Pregnancy acne isn't a special form of acne. Many women simply seem to have trouble with acne during pregnancy. Although it isn't always clear what causes acne to get worse during pregnancy, the likely culprit for most women is an overproduction of oil (sebum) — which happens when certain hormones go into overdrive. Fortunately, you're not at the mercy of your hormones.
To treat pregnancy acne, start with self-care:
- Wash your face twice a day. Be gentle and use a mild cleanser with lukewarm water.
- If you have oily hair, shampoo daily. Be careful to keep hair off your face.
- Avoid picking, scratching, popping or squeezing acne sores. These habits can spread infection and potentially cause scarring.

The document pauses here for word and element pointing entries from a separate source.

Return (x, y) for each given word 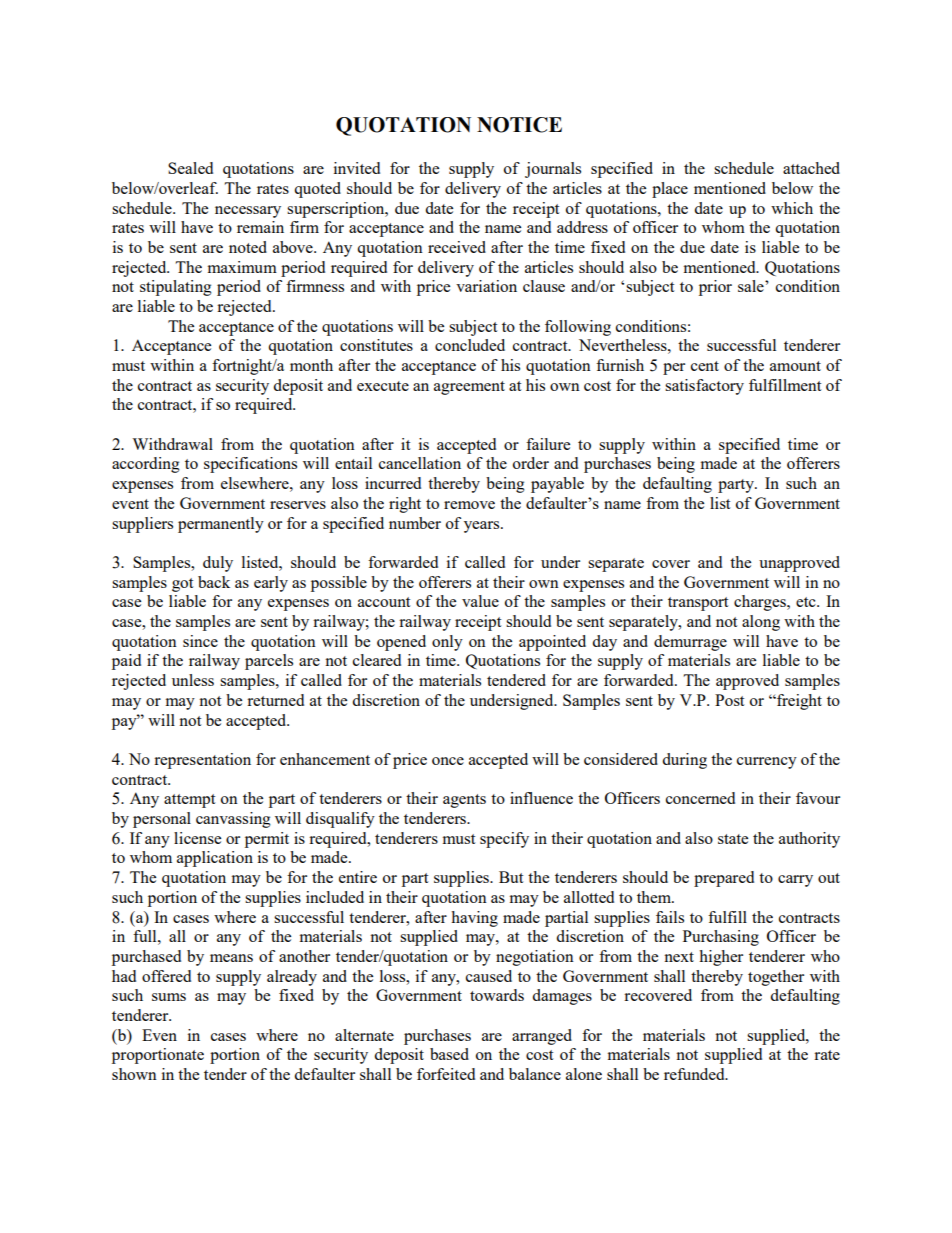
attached (811, 168)
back (214, 582)
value (480, 601)
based (449, 1054)
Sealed (190, 168)
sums (169, 997)
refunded (695, 1074)
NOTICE (519, 125)
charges (761, 603)
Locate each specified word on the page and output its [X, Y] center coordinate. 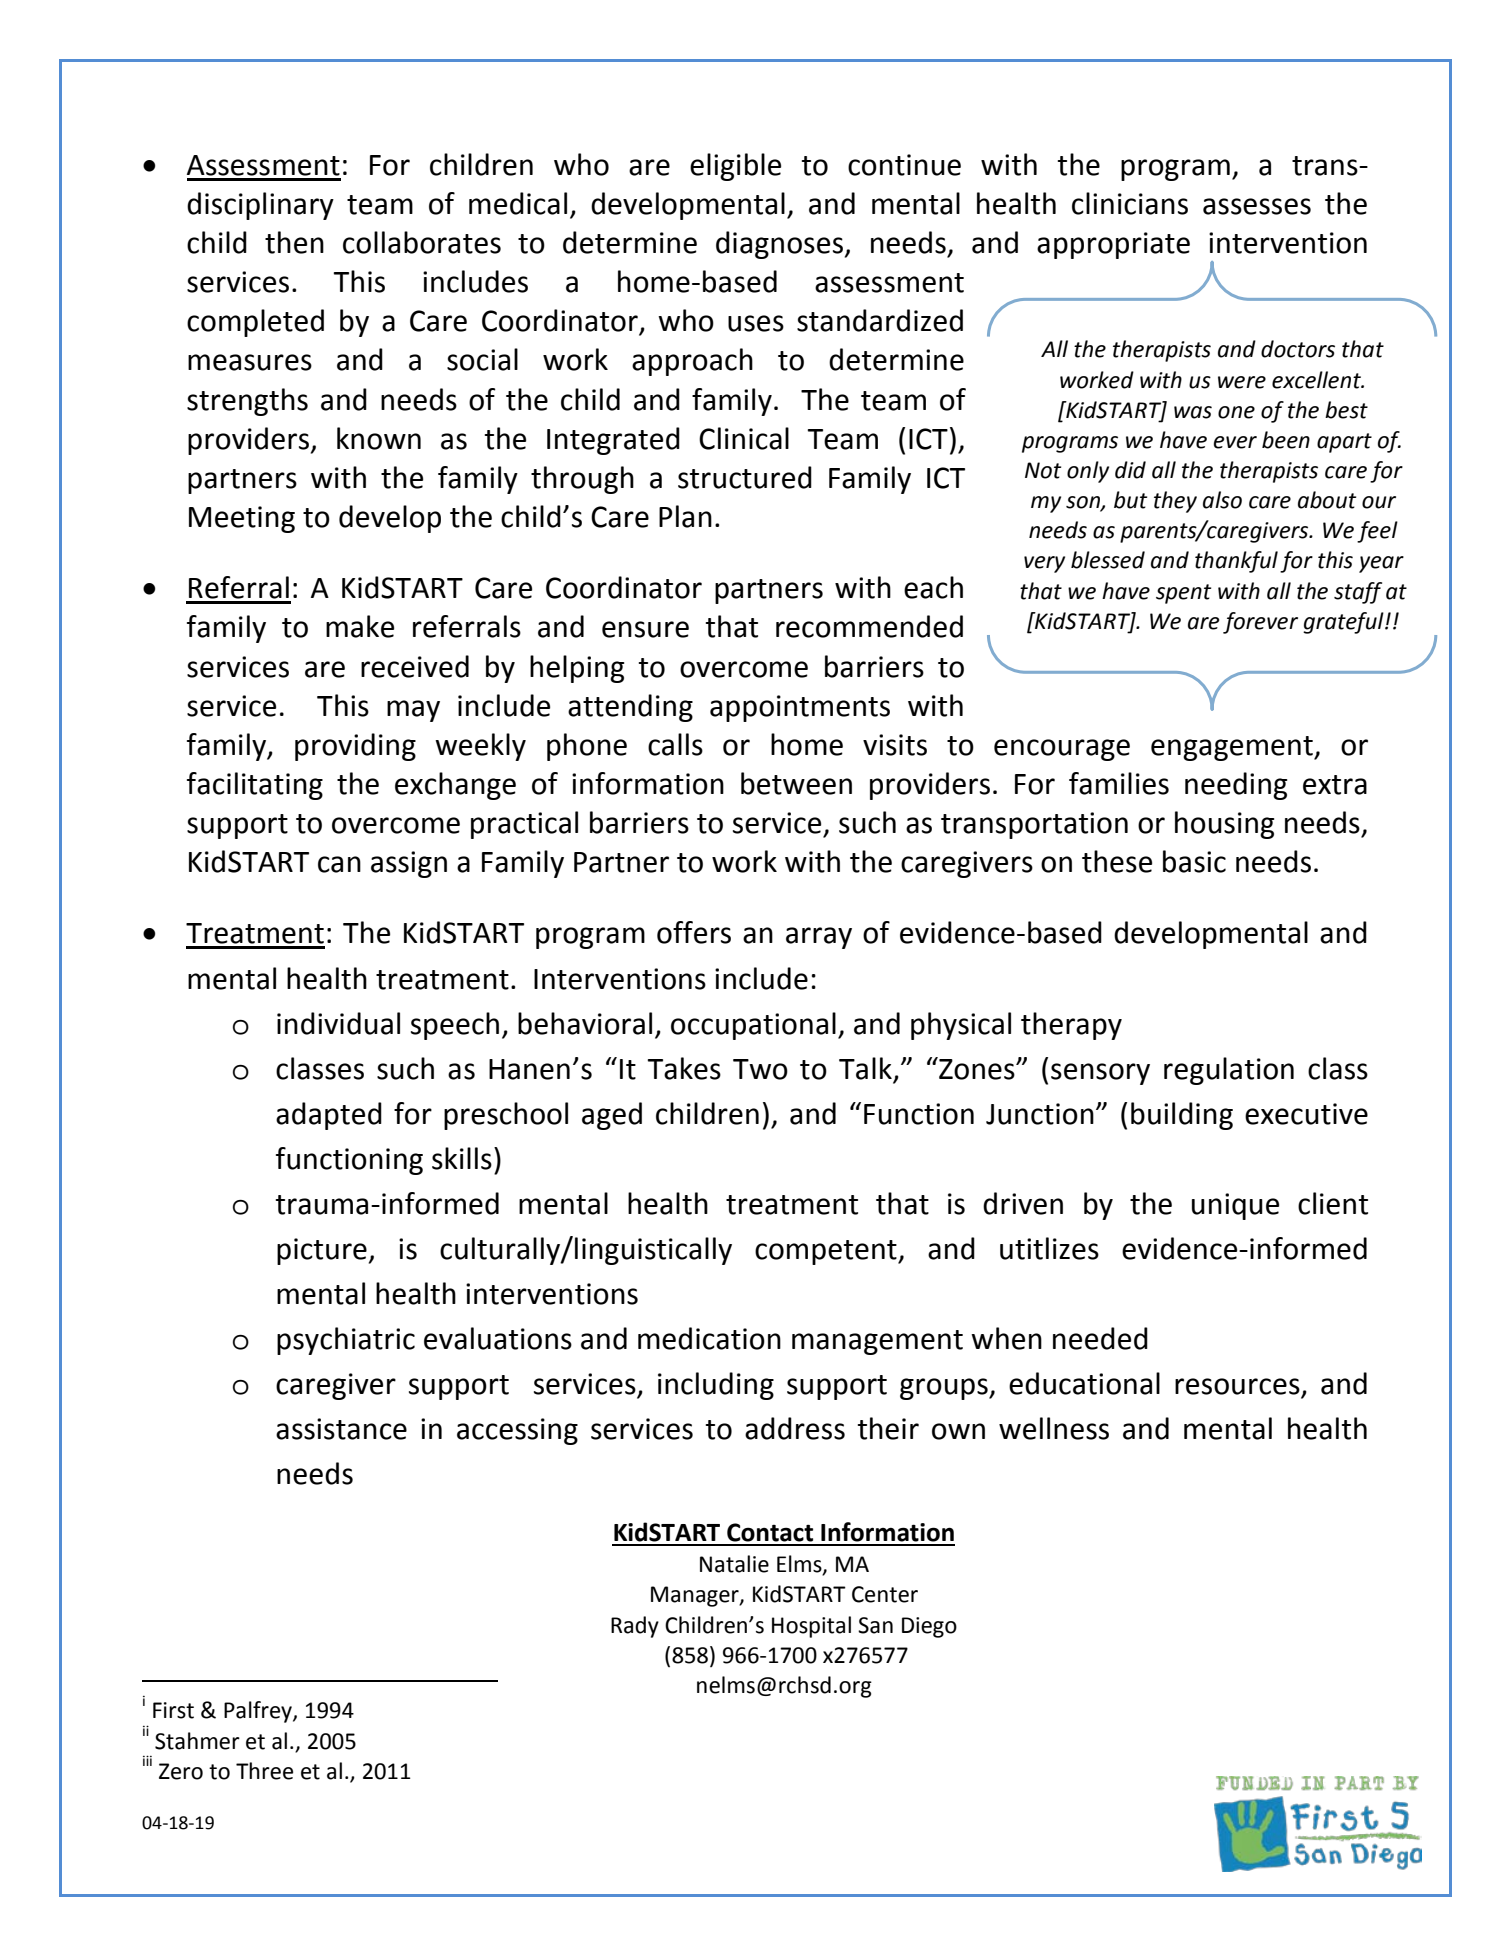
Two [760, 1069]
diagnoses [779, 245]
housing [1224, 825]
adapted [329, 1116]
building [1182, 1116]
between [796, 783]
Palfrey [259, 1712]
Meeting [242, 519]
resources [1238, 1387]
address [795, 1428]
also [1222, 500]
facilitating [255, 786]
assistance [341, 1429]
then [294, 242]
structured [745, 477]
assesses [1257, 206]
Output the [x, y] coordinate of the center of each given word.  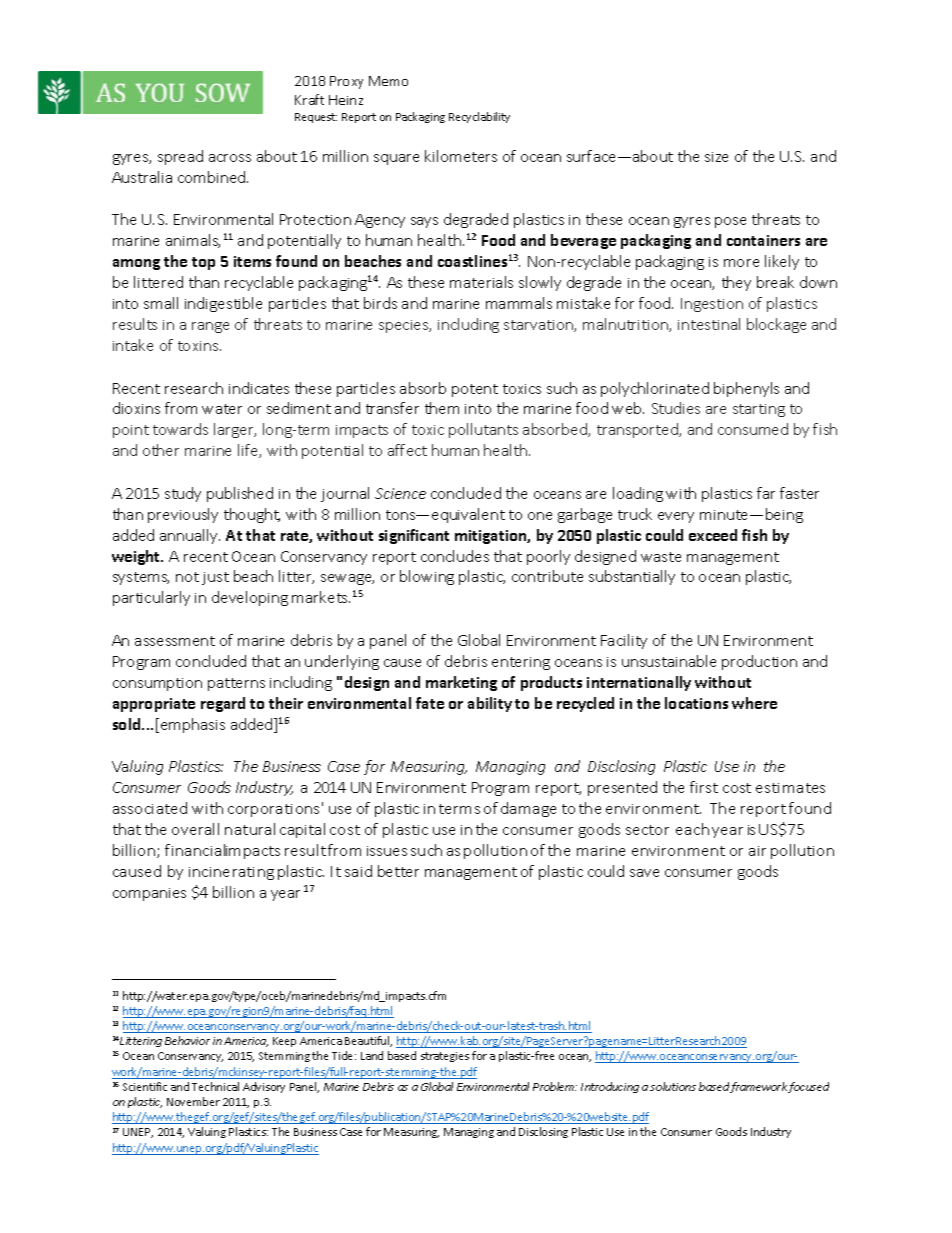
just [215, 578]
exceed [713, 535]
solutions [673, 1086]
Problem [555, 1086]
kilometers [461, 156]
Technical [215, 1086]
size [716, 157]
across [230, 158]
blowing [427, 577]
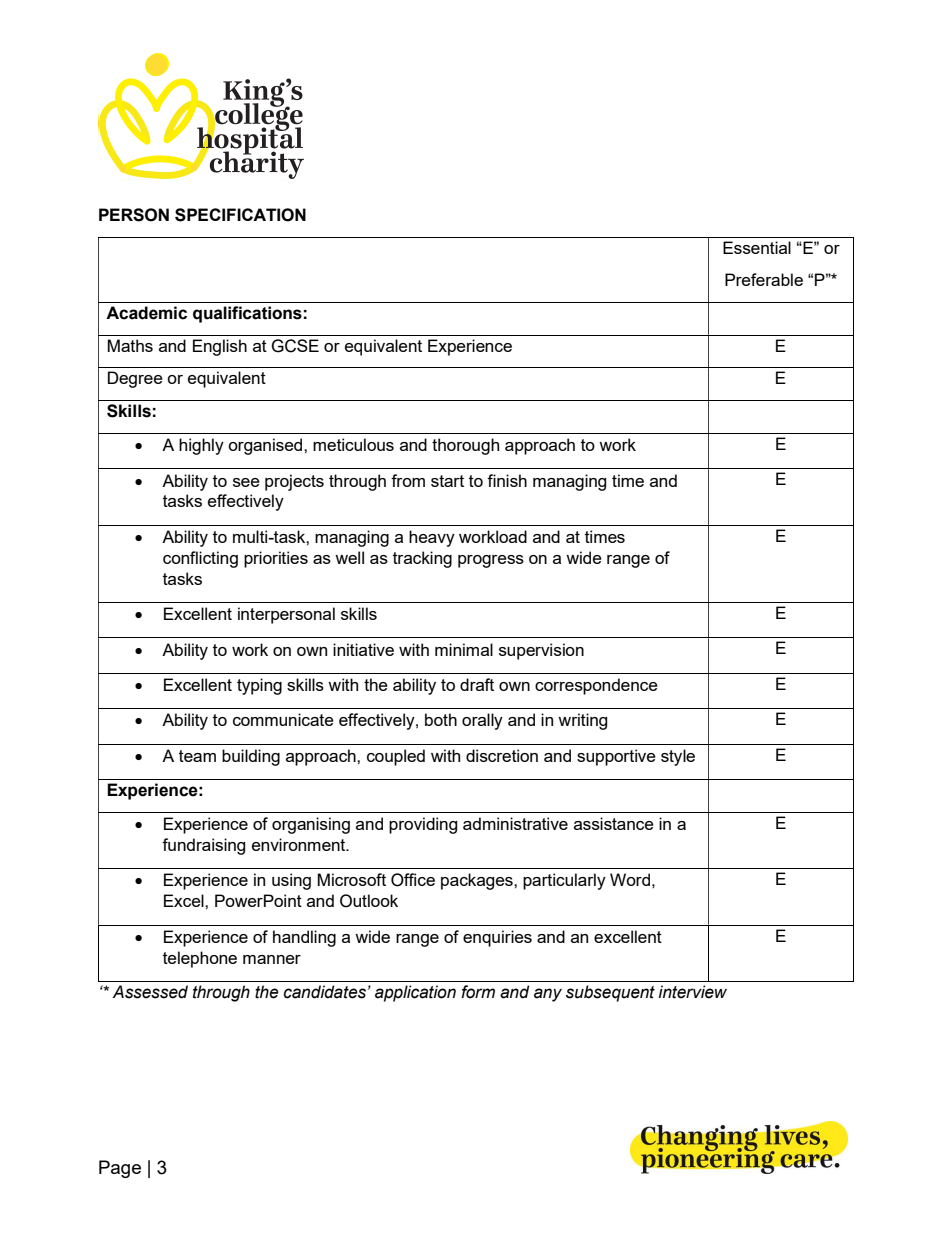  Describe the element at coordinates (614, 823) in the image. I see `assistance` at that location.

- If you use cosmetics, stick to oil-free products. Look for descriptions such as water-based, noncomedogenic or nonacnegenic.
- Avoid resting your face in your hands. This can trap skin oils and sweat, which can irritate acne.
Medication is a second line of treatment for pregnancy acne. Any medication that's applied to your skin or swallowed can enter your bloodstream, so it's important to exercise caution during pregnancy — even with over-the-counter products.
Erythromycin (Erygel) is often the drug of choice for pregnancy acne. Azelaic acid (Azelex, Finacea) may be another option. Both medications are typically applied to the skin as a lotion or gel and are available by prescription.
Opinions about using benzoyl peroxide to treat pregnancy acne are mixed. There's little research on the safety of over-the-counter or prescription-strength benzoyl peroxide during pregnancy, although problems haven't been reported. In addition, any medication that could potentially cause birth defects — including isotretinoin and other retinoids, as well as minocycline, doxycycline and other tetracyclines — is generally avoided during pregnancy.
If you're concerned about pregnancy acne, consult your dermatologist or the health care provider who's handling your pregnancy. Together you can weigh the benefits and risks of various treatment options.